## Section:
Scientific Foundations2>
### Analysis and control of fluids and of fluid-structure interactions3>

Participants : Thomas Chambrion, Antoine Henrot, Alexandre Munnier, Lionel Rosier, Jean-François Scheid, Takeo Takahashi, Marius Tucsnak, Jean-Claude Vivalda.

The problems we consider are modeled by the Navier-Stokes, Euler
or Korteweg de Vries equations (for the fluid) coupled to the
equations governing the motion of the solids. One of the main difficulties of this
problem comes from the fact that the domain occupied by the fluid
is one of the unknowns of the problem. We have thus to tackle a
*free boundary problem*.

The control of fluid flows is a major challenge in many applications: aeronautics, pollution issues, regulation of irrigation channels or of the flow in pipelines, etc. All these problems cannot be easily reduced to finite dimensional models so a methodology of analysis and control based on pde 's is an essential issue. In a first approximation the motion of fluid and of the solids can be decoupled. The most used models for an incompressible fluid are given by the Navier-Stokes or by the Euler equations.

The optimal open loop control approach of these models has been developed from both the theoretical and numerical points of view. Controllability issues for the equations modeling the fluid motion are by now well understood (see, for instance, Imanuvilov [59] and the references therein). The feedback control of fluid motion has also been recently investigated by several research teams (see, for instance Barbu [54] and references therein) but this field still contains an important number of open problems (in particular those concerning observers and implementation issues). One of our aims is to develop efficient tools for computing feedback laws for the control of fluid systems.
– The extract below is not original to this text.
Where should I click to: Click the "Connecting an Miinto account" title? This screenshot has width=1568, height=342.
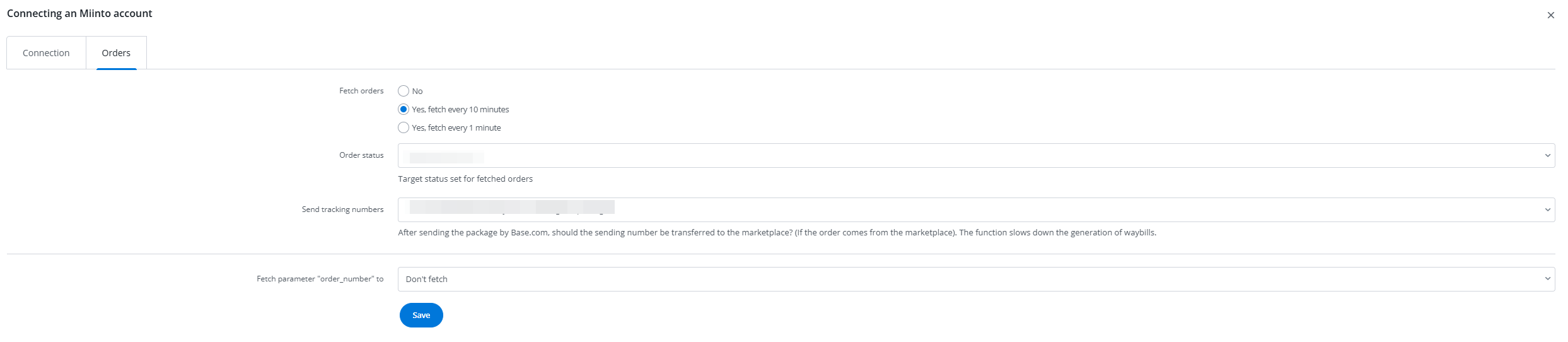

In real applications the fluid is often surrounded by or it surrounds an elastic structure. In the above situation one has to study fluid-structure interactions. This subject has been intensively studied during the last years, in particular for its applications in noise reduction problems, in lubrication issues or in aeronautics. In this kind of problems, a pde 's system modeling the fluid in a cavity (Laplace equation, wave equation, Stokes, Navier-Stokes or Euler systems) is coupled to the equations modeling the motion of a part of the boundary. The difficulties of this problem are due to several reasons such as the strong nonlinear coupling and the existence of a free boundary. This partially explains the fact that applied mathematicians have only recently tackled these problems from either the numerical or theoretical point of view. One of the main results obtained in our project concerns the global existence of weak solutions in the case of a two-dimensional Navier–Stokes fluid (see [8] ). Another important result gives the existence and the uniqueness of strong solutions for two or three-dimensional Navier–Stokes fluid (see [9] ). In that case, the solution exists as long as there is no contact between rigid bodies, and for small data in the three-dimensional case.